■ Testo da leggere ■

==========

Ivana, ritrovatasi in un contesto urbano, decide di spedire Piero in un negozio di ottica in modo da poter riparare una stanghetta dei suoi occhiali, divelta dal resto della montatura durante il tragitto. Vista l’attesa forzata io e mia moglie decidiamo di partire subito, lasciandoci dietro le bancarelle e la gente di Melide, certo abituata a vedere strani personaggi infagottati e multicolori che fendono le strade incuranti del mondo intorno e del traffico quotidiano.
La salita che ci porta fuori dal paese, durante la quale una ragazza orientale ci augura “buen Camino”, diviene un transito verso la magica dimensione del Camino, che è qui con noi, attraverso un lungo sentiero pieno di pietre e scivoloso, sotto un cielo sempre più scuro e minaccioso di pioggia.
Proseguiamo, andando incontro alla tempesta.
Il tracciato continua con un ritmo altalenante, con saliscendi continui, impegnativi, aperti da una salita ripidissima che conduce ad una cavalcavia e poi di nuovo dentro la natura, con le mucche, i corsi d’acqua, i fiori, i pascoli verdi.
Sentiamo al telefono Maria Laura e Ivana. Gli Angelone sono più avanti mentre Ivana, Piero M. e Sabrina sono un paio di chilometri indietro. In questo momento io e mia moglie percorriamo un tratto di pianura spoglia e con pochi alberi ed è proprio lì che scoppia, fragoroso e violento, il temporale.
All’improvviso, il tempo che era rimasto piovigginoso per tutto il giorno diventa grigio ed oscuro: la pioggia, che Maria Laura ci aveva segnalato in avvicinamento verso la nostra direzione e che loro stavano già subendo, comincia a scendere fitta. I nostri ponchos gialli sballottano nel vento e vengono sferzati dalla pioggia battente. Cerchiamo di proseguire fin che è possibile.
Ad un incrocio di sentieri stretti e perpendicolari, il fortunale si trasforma in tempesta, implacabile. La pioggia, sempre più forte e continua, ci costringe a cercare riparo sotto l’unico albero che riusciamo a individuare nella zona, sotto le cui rade fronde trovano già magro conforto due anziani pellegrini francesi. Ci fermiamo per una decina di minuti, mentre la pioggia aumenta fino a divenire torrenziale. L’albero non basta più: l’acqua passa attraverso i rami e le foglie e ci cola addosso, bagnandoci dalla testa ai piedi. Non sappiamo cosa fare anche perché il sentiero, che è in leggera salita, è diventato un torrente colmo d’acqua e fango. E la pioggia non accenna a diminuire, anzi, sembra voler aumentare ancora.

==========

■ Compiti da svolgere ■
**A.** Stabilisci se ciascuna affermazione concorda con il racconto: (i) gli Angelone si trovano più avanti della coppia che racconta; (ii) sotto l'albero c'erano già tre pellegrini francesi; (iii) la ragazza che augura "buen Camino" compare durante una discesa. Rispondi sì o no a ognuna, citando le parole del racconto che lo decidono.
**B.** Riscrivi il brano del racconto da "Proseguiamo, andando incontro" a "violento, il temporale.", scambiando "mucche" con "pecore".
**C.** Per quanto tempo, secondo il racconto, la coppia resta ferma sotto l'albero?
I dati sono materiale a sé, distinto dal racconto.

■ Dati di partenza ■
==========

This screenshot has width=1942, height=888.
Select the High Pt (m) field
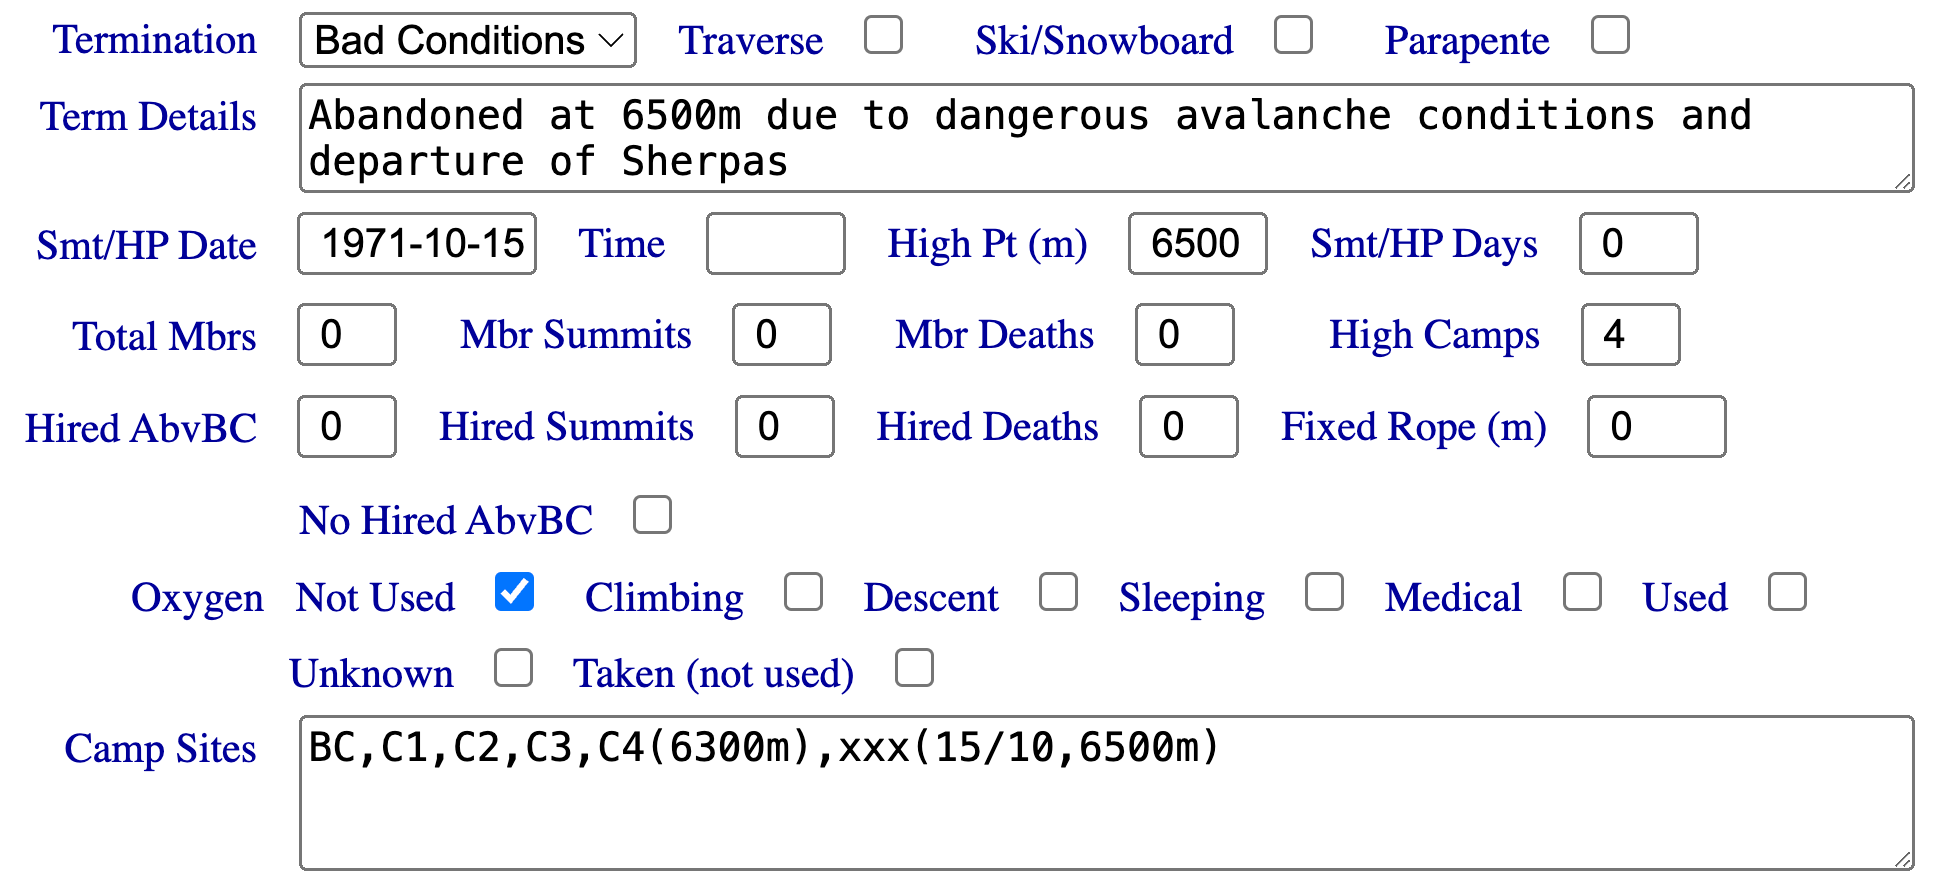pos(1197,244)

==========

■ Risposte ■
**A.**
(i) Sì: «Gli Angelone sono più avanti».
(ii) No: «trovano già magro conforto due anziani pellegrini francesi».
(iii) No: «La salita che ci porta fuori dal paese, durante la quale una ragazza orientale ci augura “buen Camino”».

**B.**
Proseguiamo, andando incontro alla tempesta.
Il tracciato continua con un ritmo altalenante, con saliscendi continui, impegnativi, aperti da una salita ripidissima che conduce ad una cavalcavia e poi di nuovo dentro la natura, con le pecore, i corsi d’acqua, i fiori, i pascoli verdi.
Sentiamo al telefono Maria Laura e Ivana. Gli Angelone sono più avanti mentre Ivana, Piero M. e Sabrina sono un paio di chilometri indietro. In questo momento io e mia moglie percorriamo un tratto di pianura spoglia e con pochi alberi ed è proprio lì che scoppia, fragoroso e violento, il temporale.

**C.** Per una decina di minuti.